* DATA SECTION:
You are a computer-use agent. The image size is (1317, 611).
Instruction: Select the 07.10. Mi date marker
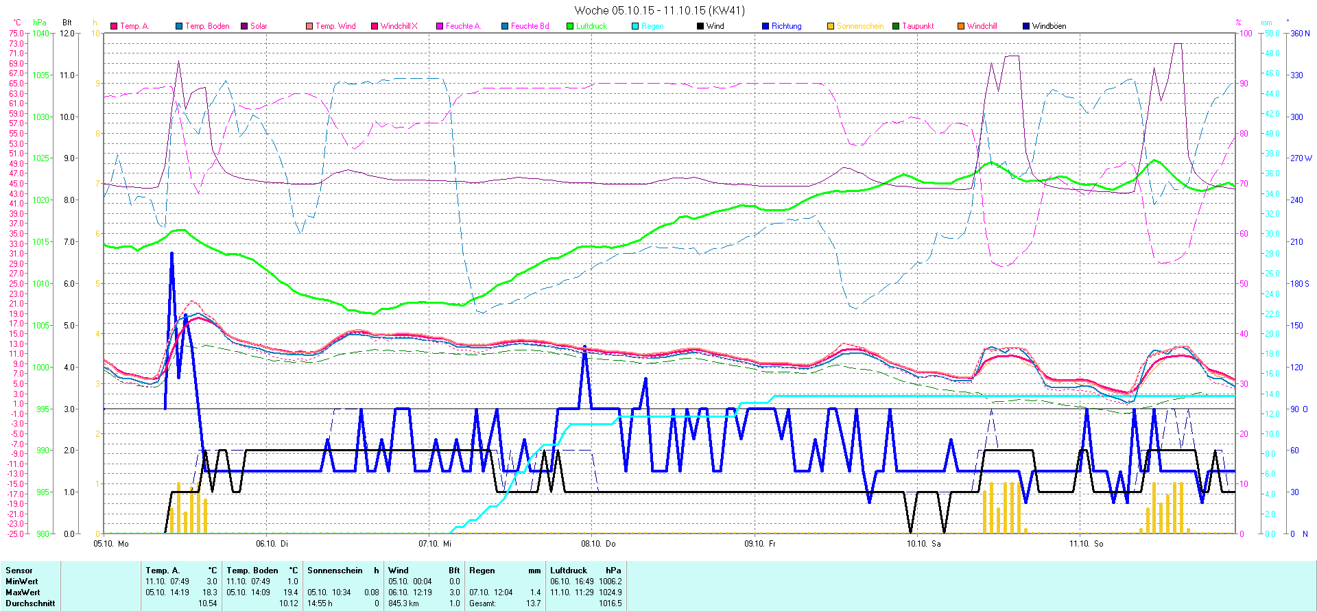(x=435, y=544)
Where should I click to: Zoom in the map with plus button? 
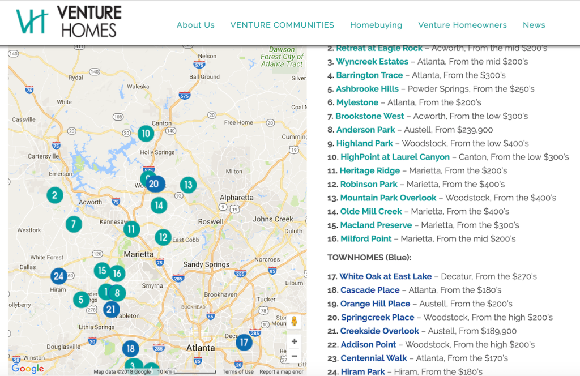point(294,341)
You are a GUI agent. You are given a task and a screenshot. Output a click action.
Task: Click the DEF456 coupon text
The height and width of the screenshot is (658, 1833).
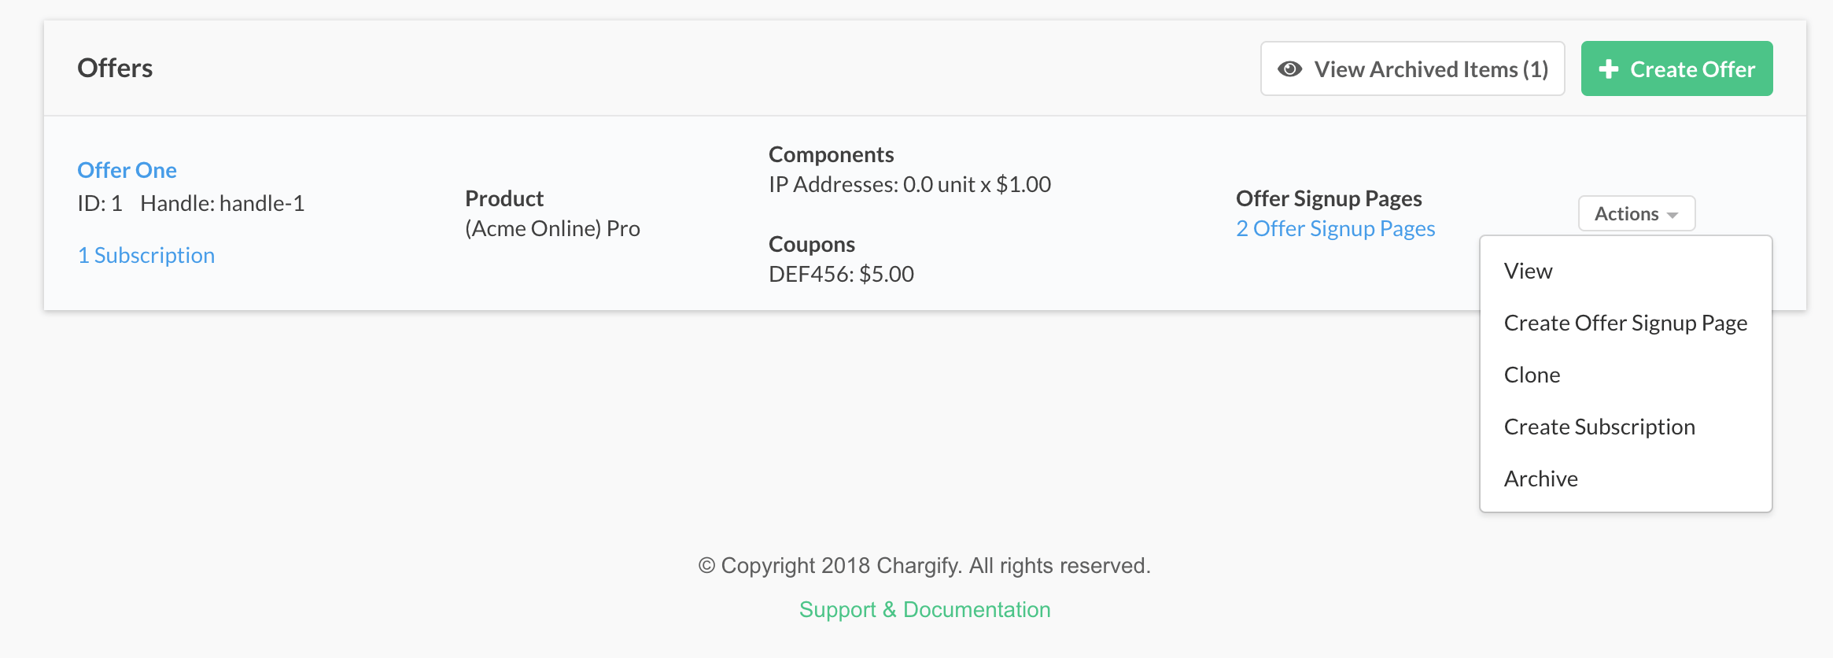point(841,274)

* DIRECTIONS FOR THIS TASK: Your copy should hold every entry exactly as written, but none of the pictures.

* YOUR SOLUTION:
You are a computer-use agent. The image size is (1317, 611).
Instruction: Select the 07.10. Mi date marker
(x=435, y=544)
Where should I click to: Zoom in the map with plus button? 
point(294,341)
You are a GUI agent. You are given a task and a screenshot. Output a click action.
Task: Click the DEF456 coupon text
The height and width of the screenshot is (658, 1833).
point(841,274)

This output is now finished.